Chicago poet and sociologist Eve L. Ewing‘s 2017 poem in a 16mm film adaptation for Motionpoems (Season 8) by director Daniel Daly, with cinematography by Josh Farmelo. See its page on Daly’s website for the list of festival selections, which include ZEBRA in Berlin and the 50th Poetry International Festival in Rotterdam.

The voiceover is from the lone actor in the film, Khadija Shari, and while I would still like the film without knowing that, I do love how much this suggests about the way a cherished, powerful poem can inhabit someone until they know it by heart and it becomes part of the rhythm of their life. At that point, can it really still be said to be the sole property of its author?

The poem originally appeared in Ewing’s widely praised first collection Electric Arches from Chicago’s Haymarket Books, an increasingly prominent left-wing press named for the famous Haymarket riot of May 4, 1886. In a review for Public Books, Jehan Roberson notes:

To read Eve L. Ewing is to read Chicago. […] It’s important to know that Chicago has historically been an oasis for Black aspirations, particularly during northern journeys during the Great Migration; it is also the place where so many of those dreams fell prey to institutions built to halt Black prosperity. Redlining, predatory lending, forced segregation, and some of the nation’s highest homicide rates are part of the city’s backdrop, past and present. So are the hopes of Black folks. Black artists have charted both Chicagos: Lorraine Hansberry in A Raisin in the Sun, Richard Wright in Native Son, Gwendolyn Brooks in poetry that registered the city’s awe and perils.

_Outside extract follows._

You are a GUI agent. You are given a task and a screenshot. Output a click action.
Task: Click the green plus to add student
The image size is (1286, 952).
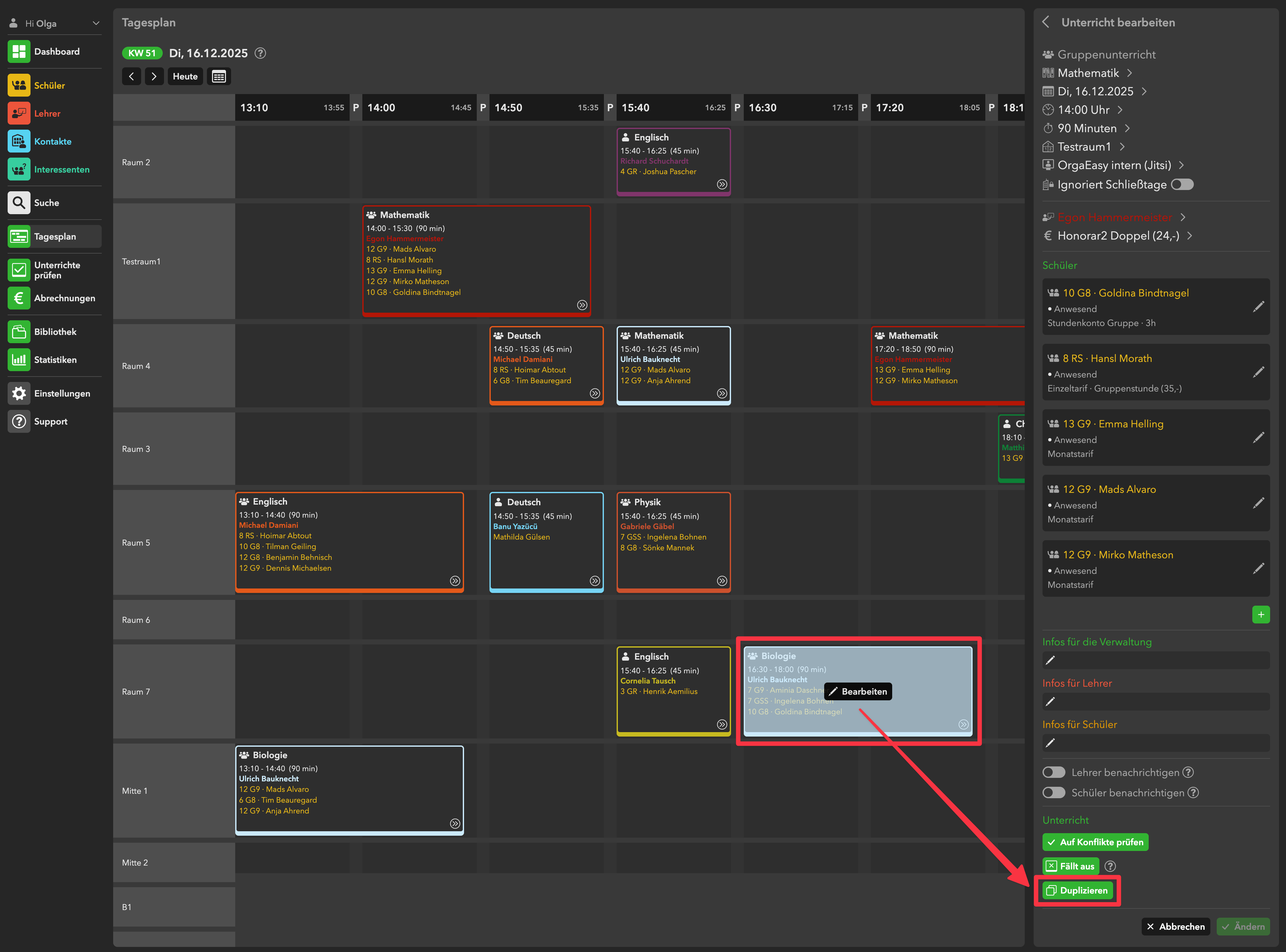tap(1261, 614)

In many ways and for many artists, Chicago is a genesis and a promised land. Ewing’s Chicago burns brighter than the many fires that have leveled the city, illuminates more strongly than the spotlights wielded by a media eager to highlight Black death. Her writing maps the spirit of the city, a spirit that many argue has vanished, but that Ewing maintains is still pulsating with Black dreams and potential.

This poetry film invites us to imagine that city by imagining how the poet or actor/reader might imagine it — a lesson for so many filmmakers whose first instinct is to treat a poem as a script.